**Work item:**
Would you write out the listing verbatim and skip every picture in it?

**Data provided:**
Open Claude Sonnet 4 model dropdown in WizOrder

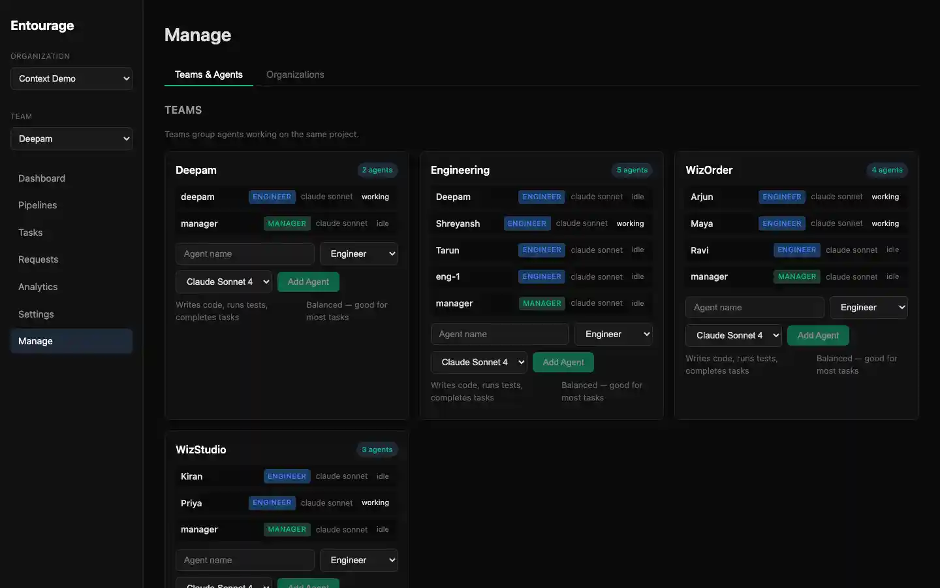point(733,335)
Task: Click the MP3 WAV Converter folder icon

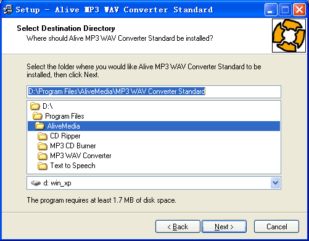Action: pyautogui.click(x=43, y=156)
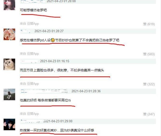Like the comment with 619 likes
The image size is (161, 136).
click(x=149, y=24)
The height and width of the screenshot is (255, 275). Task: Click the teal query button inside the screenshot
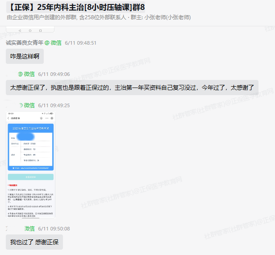click(x=30, y=177)
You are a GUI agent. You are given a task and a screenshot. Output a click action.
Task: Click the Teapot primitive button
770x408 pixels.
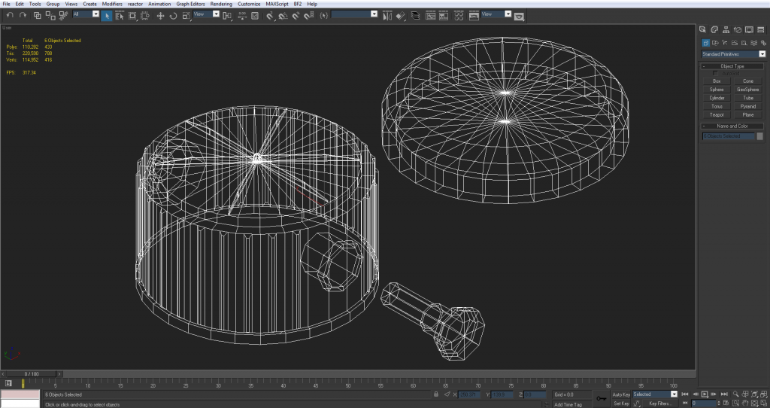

**Written answer:**
Open Claude Sonnet 4 model dropdown in WizOrder

point(733,335)
Task: Click the MP3 WAV Converter folder icon

Action: pyautogui.click(x=43, y=156)
Like the comment with 619 likes
The image size is (161, 136).
click(x=149, y=24)
The height and width of the screenshot is (255, 275). Task: Click the teal query button inside the screenshot
click(x=30, y=177)
You are a GUI agent. You are given a task and a screenshot. Output a click action.
Task: Click the Teapot primitive button
770x408 pixels.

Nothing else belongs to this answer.